At this stage of development, making the SSA algorithm real-time is not yet a priority. Nevertheless, by simple optimization of our Matlab (Mathworks Inc., Natick, MA) programs along with improvements in computer technologies, we have been able to reduce the processing time necessary to generate a P-mode image by about 60% to less than 1 min. While this is still far from real-time, we are confident that the SSA algorithm can be implemented in a more-rapid manner (e.g., using C++ language) and we anticipate that using graphics processing units can reduce the necessary processing time sufficiently to allow for clinically practical, real-time computation of P-mode images.

Our scoring system offers a quantitative and systematic means of evaluating the performance of any seed-imaging algorithm whose output is a spatial “likelihood” map. In this study, we compared B mode and P mode, but other investigators may develop other imaging approaches, and their performances could be compared objectively using our score metrics.

Also, new TRUS probes that are currently becoming available will allow for obtaining real-time three-dimensional (3D) B-mode images of the prostate either through mechanical scanning or through beam-forming algorithms. For example, the probe of the TargetScan system (Envisioneering Medical Technologies, St. Louis, MO) contains a single-element transducer that is mechanically scanned inside the probe to obtain a series of adjacent sector scans leading to a complete 3D data set.16 A slightly different approach is used in the probe of the Sonablate-500 system (Focus Surgery Inc., Indianapolis, IN) which contains two transducers: one for high-intensity focused ultrasound treatment and one for imaging. Both transducers can be mechanically scanned within the probe to image or treat the prostate in a 3D fashion.17 We hypothesize that the SSA algorithm used in conjunction with advanced TRUS probes may become an extremely valuable tool because each seed within the gland would be insonified at a modest angle (e.g., <10°) with respect to one of the insonification axes employed (or simulated) by such TRUS probes.
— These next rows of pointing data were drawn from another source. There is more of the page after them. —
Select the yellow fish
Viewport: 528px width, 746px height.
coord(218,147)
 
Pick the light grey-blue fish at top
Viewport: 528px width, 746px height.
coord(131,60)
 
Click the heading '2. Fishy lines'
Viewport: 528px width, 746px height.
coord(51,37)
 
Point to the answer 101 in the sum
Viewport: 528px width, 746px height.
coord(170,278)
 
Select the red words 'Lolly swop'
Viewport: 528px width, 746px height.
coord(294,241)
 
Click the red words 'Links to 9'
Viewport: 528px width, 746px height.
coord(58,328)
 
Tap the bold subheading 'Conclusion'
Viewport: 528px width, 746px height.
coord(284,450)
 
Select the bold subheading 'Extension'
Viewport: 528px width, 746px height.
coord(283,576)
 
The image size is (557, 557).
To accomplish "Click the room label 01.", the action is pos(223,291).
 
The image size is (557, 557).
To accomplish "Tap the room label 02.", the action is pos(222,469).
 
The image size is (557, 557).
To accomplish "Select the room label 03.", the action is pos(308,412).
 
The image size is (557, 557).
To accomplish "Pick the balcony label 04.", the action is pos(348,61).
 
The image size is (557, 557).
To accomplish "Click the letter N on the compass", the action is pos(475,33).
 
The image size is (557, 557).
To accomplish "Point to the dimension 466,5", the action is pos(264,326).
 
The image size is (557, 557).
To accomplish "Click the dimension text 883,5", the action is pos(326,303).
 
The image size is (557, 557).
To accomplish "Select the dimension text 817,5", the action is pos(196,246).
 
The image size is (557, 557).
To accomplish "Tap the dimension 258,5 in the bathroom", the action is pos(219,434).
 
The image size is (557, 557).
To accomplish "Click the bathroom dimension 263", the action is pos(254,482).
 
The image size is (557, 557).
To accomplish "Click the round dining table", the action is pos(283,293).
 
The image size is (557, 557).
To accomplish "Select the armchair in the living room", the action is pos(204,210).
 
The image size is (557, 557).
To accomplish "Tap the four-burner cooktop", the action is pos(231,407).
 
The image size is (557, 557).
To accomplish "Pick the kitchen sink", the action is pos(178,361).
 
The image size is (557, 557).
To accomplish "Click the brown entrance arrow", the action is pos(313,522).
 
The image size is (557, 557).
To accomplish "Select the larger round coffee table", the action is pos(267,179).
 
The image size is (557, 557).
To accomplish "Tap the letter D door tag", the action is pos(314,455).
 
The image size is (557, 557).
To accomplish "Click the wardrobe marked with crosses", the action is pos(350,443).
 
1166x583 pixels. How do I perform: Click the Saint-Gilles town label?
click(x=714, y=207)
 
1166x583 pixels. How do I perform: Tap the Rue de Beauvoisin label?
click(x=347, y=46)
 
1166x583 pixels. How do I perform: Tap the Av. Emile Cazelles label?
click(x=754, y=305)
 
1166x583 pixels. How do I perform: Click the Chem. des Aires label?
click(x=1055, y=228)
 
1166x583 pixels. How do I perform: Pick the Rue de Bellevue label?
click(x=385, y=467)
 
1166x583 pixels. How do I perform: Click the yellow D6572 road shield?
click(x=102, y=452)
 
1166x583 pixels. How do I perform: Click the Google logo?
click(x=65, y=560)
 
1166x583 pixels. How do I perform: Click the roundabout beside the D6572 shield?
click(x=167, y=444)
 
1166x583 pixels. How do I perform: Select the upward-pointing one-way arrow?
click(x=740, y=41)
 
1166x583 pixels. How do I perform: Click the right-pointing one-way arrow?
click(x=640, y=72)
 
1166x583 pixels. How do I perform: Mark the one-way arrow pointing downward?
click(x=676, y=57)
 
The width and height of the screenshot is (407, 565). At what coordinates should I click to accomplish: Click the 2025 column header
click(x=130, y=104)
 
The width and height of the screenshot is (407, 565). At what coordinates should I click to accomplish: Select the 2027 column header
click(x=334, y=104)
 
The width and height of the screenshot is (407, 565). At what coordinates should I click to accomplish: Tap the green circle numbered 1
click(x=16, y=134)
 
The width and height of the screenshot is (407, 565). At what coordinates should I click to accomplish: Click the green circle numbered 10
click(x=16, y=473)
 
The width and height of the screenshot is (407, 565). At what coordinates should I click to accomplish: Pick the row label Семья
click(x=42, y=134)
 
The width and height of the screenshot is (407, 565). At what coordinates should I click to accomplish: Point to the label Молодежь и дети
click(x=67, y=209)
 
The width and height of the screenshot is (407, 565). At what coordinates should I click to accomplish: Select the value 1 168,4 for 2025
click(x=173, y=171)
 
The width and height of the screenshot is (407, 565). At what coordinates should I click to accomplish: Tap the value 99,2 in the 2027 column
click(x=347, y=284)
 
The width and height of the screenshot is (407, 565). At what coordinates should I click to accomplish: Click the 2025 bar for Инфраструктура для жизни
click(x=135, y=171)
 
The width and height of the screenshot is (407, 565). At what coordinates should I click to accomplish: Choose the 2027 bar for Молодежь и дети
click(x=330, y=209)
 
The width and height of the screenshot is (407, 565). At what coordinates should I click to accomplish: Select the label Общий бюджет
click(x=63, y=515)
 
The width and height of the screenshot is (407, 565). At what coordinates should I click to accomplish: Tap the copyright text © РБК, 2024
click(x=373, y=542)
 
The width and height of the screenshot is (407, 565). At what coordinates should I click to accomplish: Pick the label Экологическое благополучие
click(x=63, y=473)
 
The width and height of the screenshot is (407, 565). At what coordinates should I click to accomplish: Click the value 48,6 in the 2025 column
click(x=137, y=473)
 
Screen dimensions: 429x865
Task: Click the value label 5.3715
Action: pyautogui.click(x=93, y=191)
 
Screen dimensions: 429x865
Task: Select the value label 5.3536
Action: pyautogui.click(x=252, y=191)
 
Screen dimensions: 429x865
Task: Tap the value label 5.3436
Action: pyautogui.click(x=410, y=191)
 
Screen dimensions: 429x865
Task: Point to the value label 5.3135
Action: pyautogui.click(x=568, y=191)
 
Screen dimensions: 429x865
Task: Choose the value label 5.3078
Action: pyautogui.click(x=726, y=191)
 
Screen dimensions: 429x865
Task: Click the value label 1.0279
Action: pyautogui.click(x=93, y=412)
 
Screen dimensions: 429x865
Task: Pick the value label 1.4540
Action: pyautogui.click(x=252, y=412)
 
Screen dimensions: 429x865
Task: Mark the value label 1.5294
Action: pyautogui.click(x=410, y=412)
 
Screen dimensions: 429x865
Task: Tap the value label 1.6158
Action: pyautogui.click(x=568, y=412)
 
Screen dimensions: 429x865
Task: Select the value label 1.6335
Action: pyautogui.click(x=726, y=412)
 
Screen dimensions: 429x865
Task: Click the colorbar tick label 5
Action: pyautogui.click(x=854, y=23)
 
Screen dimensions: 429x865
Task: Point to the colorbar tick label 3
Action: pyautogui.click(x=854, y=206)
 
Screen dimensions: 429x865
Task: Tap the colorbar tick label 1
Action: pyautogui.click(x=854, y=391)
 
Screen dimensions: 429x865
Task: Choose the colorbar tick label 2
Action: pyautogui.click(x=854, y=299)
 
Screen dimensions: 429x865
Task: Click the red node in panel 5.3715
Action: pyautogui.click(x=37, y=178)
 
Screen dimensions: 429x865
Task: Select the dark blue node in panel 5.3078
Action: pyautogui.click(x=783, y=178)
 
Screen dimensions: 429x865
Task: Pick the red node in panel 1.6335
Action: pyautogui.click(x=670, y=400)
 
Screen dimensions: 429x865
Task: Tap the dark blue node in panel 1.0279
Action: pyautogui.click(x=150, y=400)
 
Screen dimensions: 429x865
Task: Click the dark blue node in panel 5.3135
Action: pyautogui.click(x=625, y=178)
Another thrust of our investigation is to understand the physical origin of the repetition signals backscattered from a seed. To date, we have not yet determined conclusively what the origin of these signals is. Our hope is that if we fully can comprehend how the repetition signals originate, then the SSA algorithm can be optimized to be more specific to seed repetitions than to actual tissue structures that might be about 1 μs apart (i.e., ∼0.75 mm). This certainly would decrease the incidence of false-positives that result from randomly occurring periodic arrangements of scatterers in the prostate gland. We also will seek to determine whether we can predict how the repetition changes as a function of seed orientation. The SSA algorithm then could be used not only to detect and images seeds, but also to recover orientation information.

Finally, we are initiating a clinical study with the current version of the SSA algorithm. The algorithm will be tested over a large number of patients to obtain receiver operator characteristic curves that will provide an objective assessment of algorithm performance under actual clinical conditions.